# [Text shown]
'''
Israel’s God is a powerful redeemer. In our text for this evening Isaiah paints a picture of a the true and living God, and the powerlessness of idols. It is a lesson the Church needs to be taught from time-to-time. he prophet introduces this theme (44:6-8) by exalting Jehovah as king and redeemer of Israel, and the one eternal living God, who founded Israel and revealed himself to him as his impregnable Rock.
“This is what the LORD says— Israel’s King and Redeemer, the LORD Almighty: I am the first and I am the last; apart from me there is no God. Who then is like me? Let him proclaim it. Let him declare and lay out before me what has happened since I established my ancient people, and what is yet to come— yes, let him foretell what will come. Do not tremble, do not be afraid. Did I not proclaim this and foretell it long ago? You are my witnesses. Is there any God besides me? No, there is no other Rock; I know not one.” (Isaiah 44:6–8, NIV84)
After proclaiming the glory, and majesty and power of the Lord Almighty, the prophet turns his attention toward the idols that Israel is so prone to worship. He reminds them of the shame of idol worship. He reminds them of the folly of idol worship. Why would the people of God turn their backs on the Lord Almighty to worship such insignificant imposters? He gets the heart of the issue in verse 20: “ ... a deluded heart misleads him; he cannot save himself, or say, “Is not this thing in my right hand a lie?” (Isaiah 44:20, NIV84)
As we shall see, Isaiah’s attack against idolatry is a satirical description of the manufacture of idols. Idols were constructed by clumsy tools and weak workmen. The same wood used to make an idol is used to make fires for cooking. Those who worshiped idols practiced grand self-deception.
Isaiah tells Israel that while the heathen fashioned their gods, Yahweh fashioned his people. They must ever remember their calling as God’s servant. God had not forgotten his people. In his grace he would blot out their sins. God therefore invites his people to respond to that grace by returning to him with all their heart. The undeserved redemption of Israel called forth universal praise to the Lord (44:21–23).
'''
# [Data]
'''
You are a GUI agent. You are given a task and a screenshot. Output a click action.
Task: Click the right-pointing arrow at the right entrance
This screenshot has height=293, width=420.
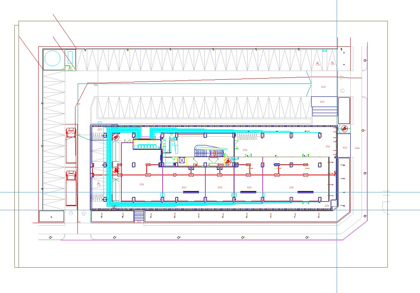343,91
'''
# [Goal of the exercise]
Using the text on Isaiah 44 above, decide whether each statement agrees with it: (a) The wood used to make an idol is also used for cooking fires. (b) Idols were built by skilled workmen using fine tools. (c) God had forgotten his people. For each statement, answer yes or no and quote the words from the text that decide it.

# [Exercise answer]
(a) Yes: "The same wood used to make an idol is used to make fires for cooking."
(b) No: "Idols were constructed by clumsy tools and weak workmen."
(c) No: "God had not forgotten his people."